Quanto lixo escrito com tinta cara!
Também concordo que devemos olhar para o "passado" para entendermos como
 somos hoje. A diferença é que minha ideia de "estado natural do homem" é
 diferente da de Rousseau, o filósofo da vaidade. Partilho da ideia que 
para nos entendermos devemos olhar para a pré-história de fato, e não a 
mítica, como a do Rousseau.
Este mito alimenta uma outra bobagem: a ideia de que toda diversidade 
cultural é linda. "Viva a diferença!", dizem os festivos por aí.
A "humanidade", na sua capacidade frágil de não ser bicho malvado, foi 
tirada das pedras, à custa de muito sangue. Sempre bebemos o sangue dos 
outros no café da manhã.
E aí voltamos ao livro. A conclusão de Chagnon é que os ianomâmis, 
parentes nossos que vivem muito perto do que seria o neolítico, tribos 
que permaneceram bastante "puras" enquanto outras já haviam sido 
"contaminadas pela maldade do homem branco" (risadas?), sempre se 
mataram por uma razão nada complexa: "mulher, mulher, mulher".
Inclusive, quem tinha mais mulher, tinha mais descendentes.
Qualquer evolucionista gargalharia diante de tamanha obviedade ocultada 
pelas interpretações ideológicas pueris da falsa história do bom 
selvagem.
Os ianomâmis também têm suas Helenas de Troia. Entre eles, quem matava 
mais tinha mais mulher. Entre nós, quem é mais "adaptado" tem mais 
mulher.
Não se trata de culpar as mulheres porque são filhas de Eva. 

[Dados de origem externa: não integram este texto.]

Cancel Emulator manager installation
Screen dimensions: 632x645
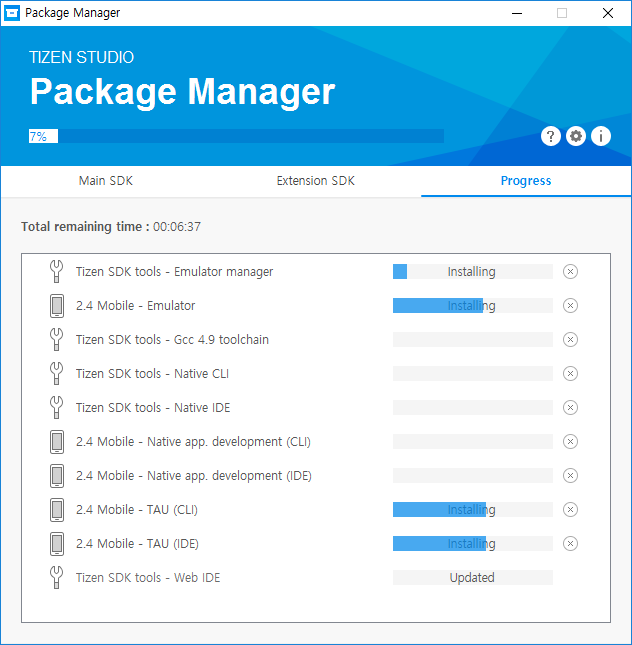point(570,272)
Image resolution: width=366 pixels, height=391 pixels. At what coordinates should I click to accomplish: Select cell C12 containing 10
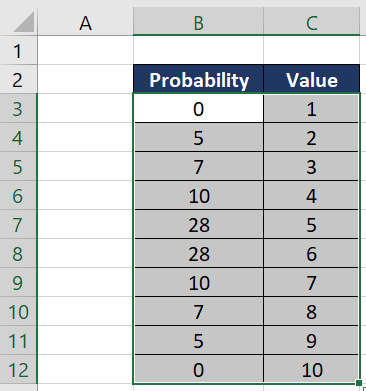(312, 369)
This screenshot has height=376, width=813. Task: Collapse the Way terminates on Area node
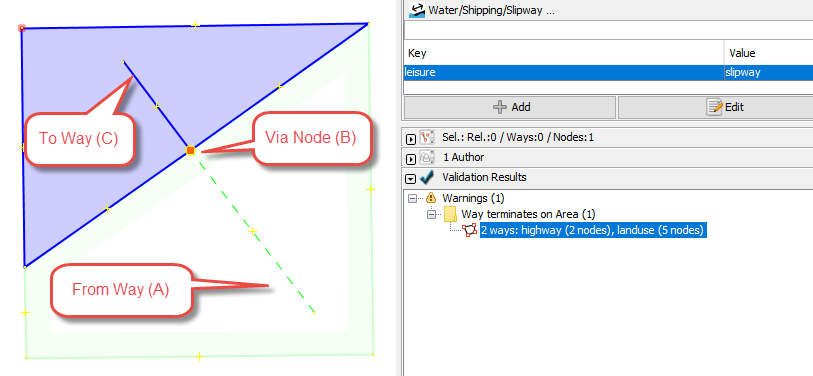tap(431, 214)
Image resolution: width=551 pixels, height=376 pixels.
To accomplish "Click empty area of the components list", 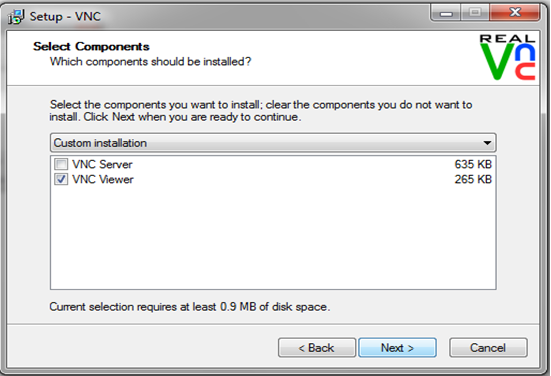I will [x=273, y=239].
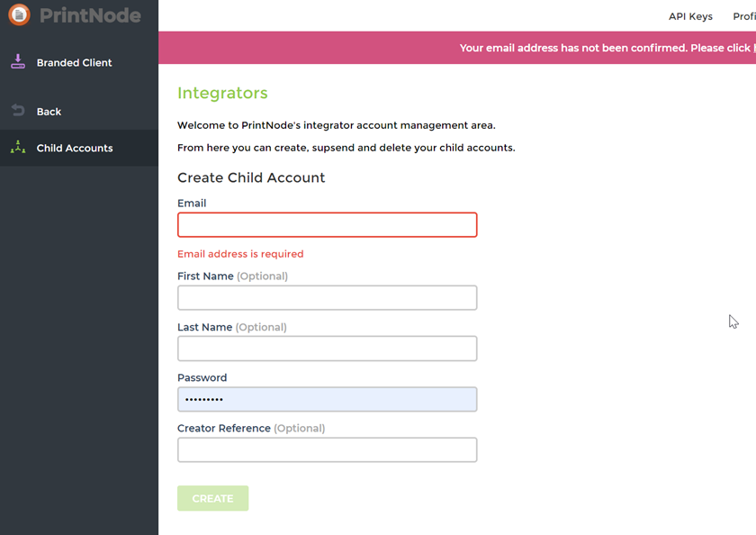Select the Child Accounts hierarchy icon
The height and width of the screenshot is (535, 756).
click(x=18, y=147)
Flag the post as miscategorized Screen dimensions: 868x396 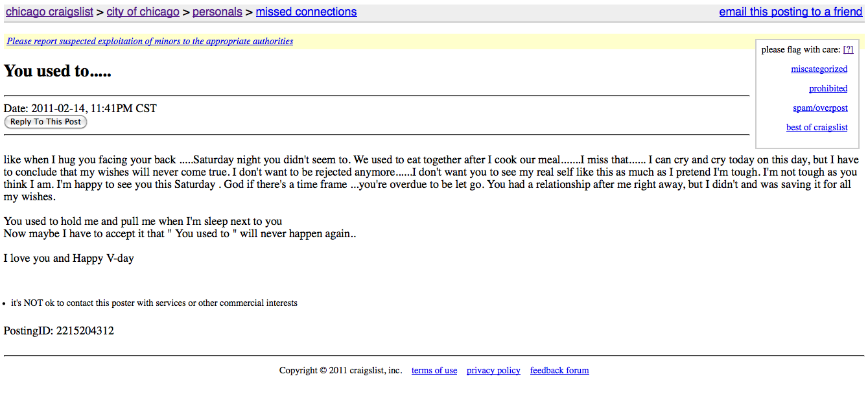tap(819, 69)
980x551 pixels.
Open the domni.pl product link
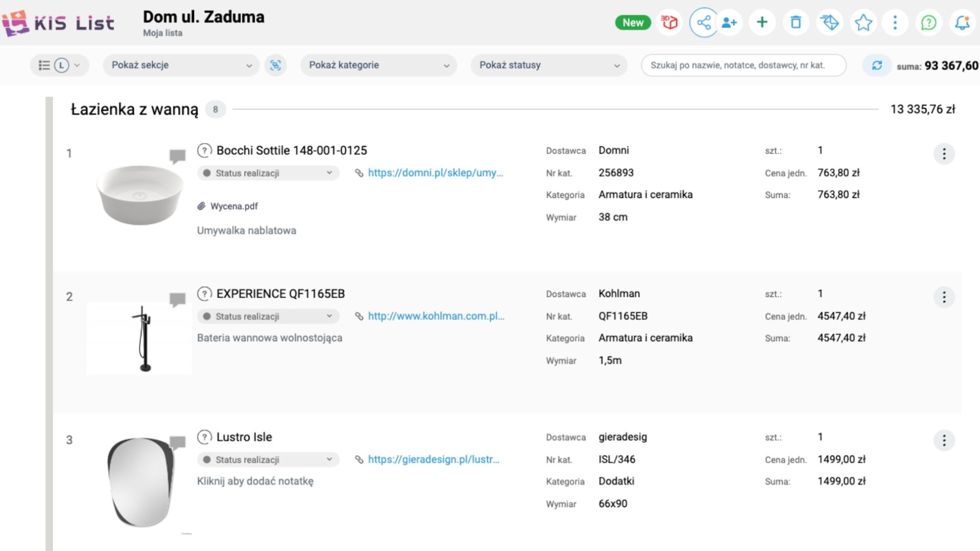(x=435, y=173)
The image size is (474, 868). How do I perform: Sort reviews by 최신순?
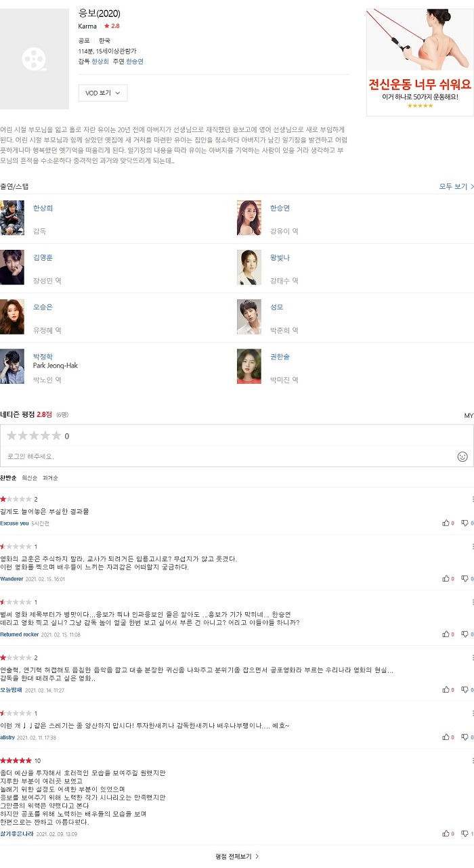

Responsabilizar a mulher pelos males do mundo é coisa de homem brocha 
que, por não conseguir penetrá-la, recorre à falsa culpa feminina para 
aplacar sua desgraça.
Reconhecer que os ianomâmis se matam em troca de mulheres (ou se matavam
 enquanto eram "puros" ou "bons selvagens") não é uma prova contra as 
mulheres. É uma prova contra Rousseau e sua tradição do bom selvagem.
Eu, pessoalmente, acho até uma boa causa. Quero dizer, nos matarmos por 
mulheres. Neste caso, o troféu é bem concreto e todo mundo sabe de seu 
"valor de uso".
Isto é, não precisamos de provas metafísicas para reconhecer o valor de uma mulher."